Dataset excerpts
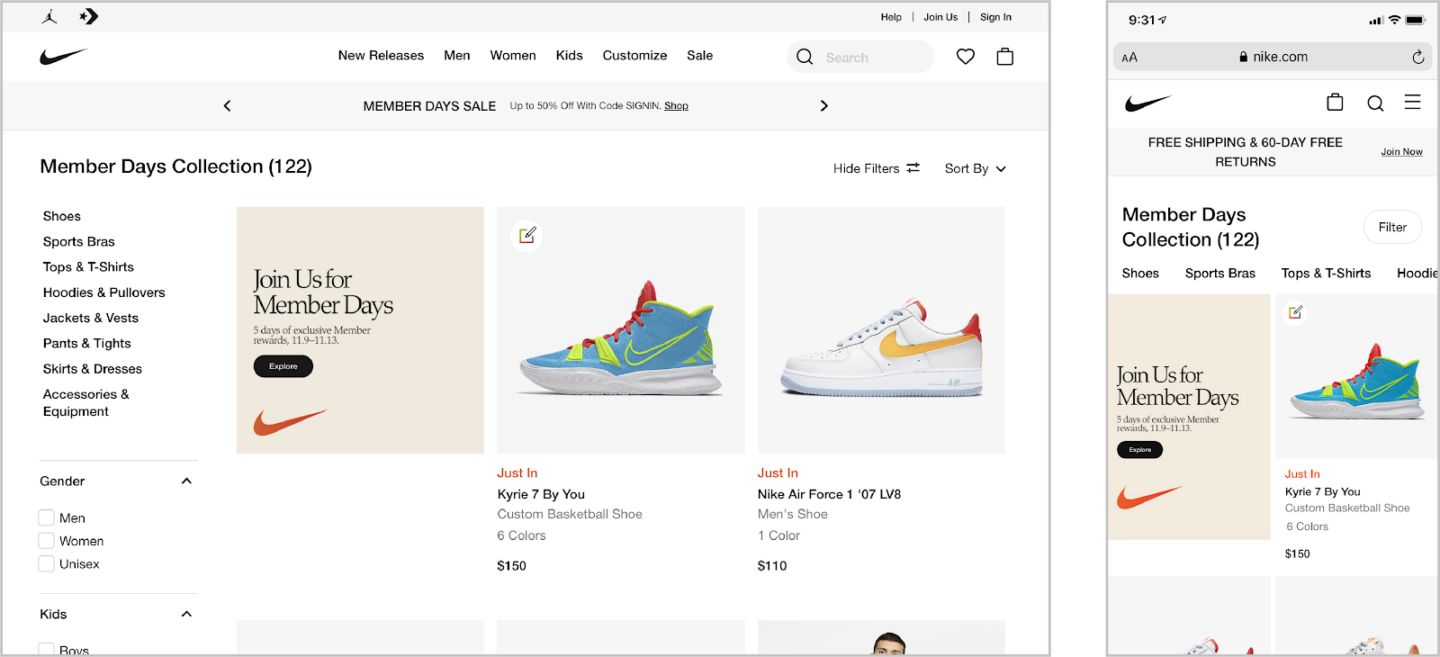
Task: Check the Men gender filter
Action: [x=46, y=518]
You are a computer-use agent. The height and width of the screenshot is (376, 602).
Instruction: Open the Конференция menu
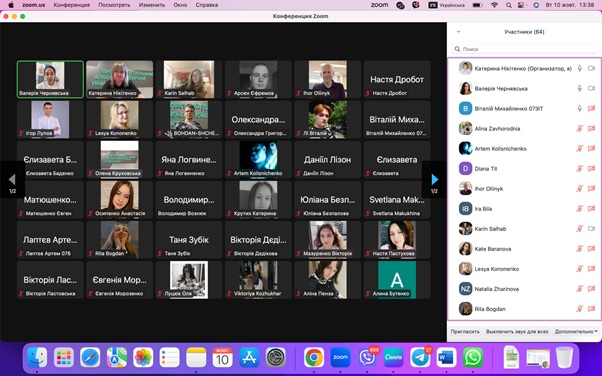[x=72, y=5]
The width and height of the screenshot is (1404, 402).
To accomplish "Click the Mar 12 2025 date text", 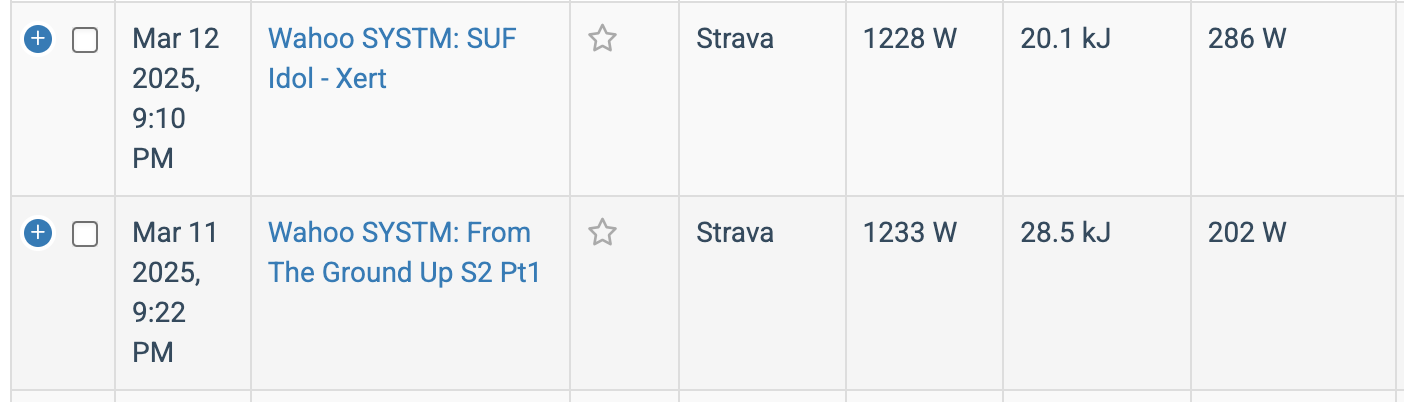I will click(175, 58).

▶ Task statement
Find the lines in the records that contain the word "screenshot", then copy every one of them.

▶ Reply to the exercise
You are a computer-use agent. The height and width of the screenshot is (376, 602).
The width and height of the screenshot is (1404, 402).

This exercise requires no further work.